When I showed up for the Jazz game on Saturday, the parking lot was unusually full and there were two police cars. I hoped that the elementary school was hosting a safety course, but actually there had been a brawl among the fans during the 10:00 game and the cops were interviewing witnesses.
During our game, play was stopped at one point when two sets of parents got into an argument loud enough to require a YMCA employee to step in.
Later that night, we watched the Eureka Hornets basketball team lose a one-point lead in the final seconds after a player missed four consecutive free throws.
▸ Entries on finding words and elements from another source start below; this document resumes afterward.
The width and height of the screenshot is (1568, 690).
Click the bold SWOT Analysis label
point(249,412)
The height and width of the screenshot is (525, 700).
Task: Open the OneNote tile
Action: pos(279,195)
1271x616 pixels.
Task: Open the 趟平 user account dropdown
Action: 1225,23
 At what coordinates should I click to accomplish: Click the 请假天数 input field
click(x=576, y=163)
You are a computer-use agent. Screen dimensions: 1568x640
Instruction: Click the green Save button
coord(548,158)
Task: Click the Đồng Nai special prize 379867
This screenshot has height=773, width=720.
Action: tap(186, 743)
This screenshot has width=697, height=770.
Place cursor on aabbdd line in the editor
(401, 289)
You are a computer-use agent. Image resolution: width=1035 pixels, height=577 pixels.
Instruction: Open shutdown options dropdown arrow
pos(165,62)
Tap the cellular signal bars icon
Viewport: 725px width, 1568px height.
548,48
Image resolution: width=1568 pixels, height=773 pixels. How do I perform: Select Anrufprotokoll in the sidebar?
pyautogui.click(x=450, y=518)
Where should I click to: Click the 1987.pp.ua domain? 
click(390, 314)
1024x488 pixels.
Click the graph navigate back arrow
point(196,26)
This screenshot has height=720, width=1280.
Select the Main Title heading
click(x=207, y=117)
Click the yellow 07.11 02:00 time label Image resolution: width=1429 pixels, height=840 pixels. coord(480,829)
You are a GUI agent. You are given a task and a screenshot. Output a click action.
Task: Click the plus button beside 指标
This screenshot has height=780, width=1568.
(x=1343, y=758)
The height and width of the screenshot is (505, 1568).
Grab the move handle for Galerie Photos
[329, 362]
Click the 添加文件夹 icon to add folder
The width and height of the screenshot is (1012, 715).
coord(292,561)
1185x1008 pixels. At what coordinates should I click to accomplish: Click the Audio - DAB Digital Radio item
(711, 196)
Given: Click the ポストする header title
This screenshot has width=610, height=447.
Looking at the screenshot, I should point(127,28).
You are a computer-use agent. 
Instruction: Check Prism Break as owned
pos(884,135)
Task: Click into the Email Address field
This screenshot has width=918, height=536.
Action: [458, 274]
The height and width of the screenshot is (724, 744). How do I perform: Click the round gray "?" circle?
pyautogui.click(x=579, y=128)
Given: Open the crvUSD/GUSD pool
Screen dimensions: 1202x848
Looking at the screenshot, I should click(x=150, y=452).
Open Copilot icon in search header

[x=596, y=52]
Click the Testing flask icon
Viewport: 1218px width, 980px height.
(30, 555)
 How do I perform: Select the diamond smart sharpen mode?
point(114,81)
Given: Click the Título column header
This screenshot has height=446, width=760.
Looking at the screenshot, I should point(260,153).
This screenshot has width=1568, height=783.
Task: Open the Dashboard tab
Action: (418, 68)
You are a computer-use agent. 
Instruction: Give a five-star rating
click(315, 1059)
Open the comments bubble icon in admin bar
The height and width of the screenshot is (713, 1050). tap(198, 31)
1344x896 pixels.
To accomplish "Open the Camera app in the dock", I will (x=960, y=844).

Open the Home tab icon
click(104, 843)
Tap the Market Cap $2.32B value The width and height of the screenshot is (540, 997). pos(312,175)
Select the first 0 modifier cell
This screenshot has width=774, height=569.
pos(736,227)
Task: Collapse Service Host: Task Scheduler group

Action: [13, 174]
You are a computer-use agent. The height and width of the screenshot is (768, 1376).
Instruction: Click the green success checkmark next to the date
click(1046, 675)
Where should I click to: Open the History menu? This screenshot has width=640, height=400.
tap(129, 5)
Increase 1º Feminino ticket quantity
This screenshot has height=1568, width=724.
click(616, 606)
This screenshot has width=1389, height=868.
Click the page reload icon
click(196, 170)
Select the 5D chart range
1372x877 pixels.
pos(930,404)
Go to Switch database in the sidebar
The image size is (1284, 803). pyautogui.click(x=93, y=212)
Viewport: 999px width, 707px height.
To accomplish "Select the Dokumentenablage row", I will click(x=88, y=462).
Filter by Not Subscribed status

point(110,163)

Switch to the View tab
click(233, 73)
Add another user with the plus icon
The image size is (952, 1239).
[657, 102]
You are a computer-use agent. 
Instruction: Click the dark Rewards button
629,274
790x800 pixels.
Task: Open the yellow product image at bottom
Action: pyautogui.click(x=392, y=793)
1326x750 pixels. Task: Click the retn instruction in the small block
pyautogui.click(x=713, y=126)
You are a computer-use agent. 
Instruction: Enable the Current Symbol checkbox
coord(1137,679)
The disbelief of the frustrated fans was evident in the post-game lobby. From their tone, you'd have thought that the player had simply overlooked the importance of the shots, talking on his cell phone and cracking jokes with his girlfriend while lobbing one-handed tosses in the general vicinity of the basket.
Does anyone else find it hard to keep condemning thoughts quiet? To set them off into a mellow, padded corner of the mind and let them dissolve while we turn our attention to other things? To allow others to vent if they must, and use it as an opportunity to teach ourselves and our children how ugly the disease of anger looks, rather than feeding off of it like some kind of healing drug?
I'm a fan of many things, and not all of them are sports. Sometimes I'm rooting for a project at work or a relationship. To win and to lose with grace, even optimism, is my hopeful route towards lasting satisfaction.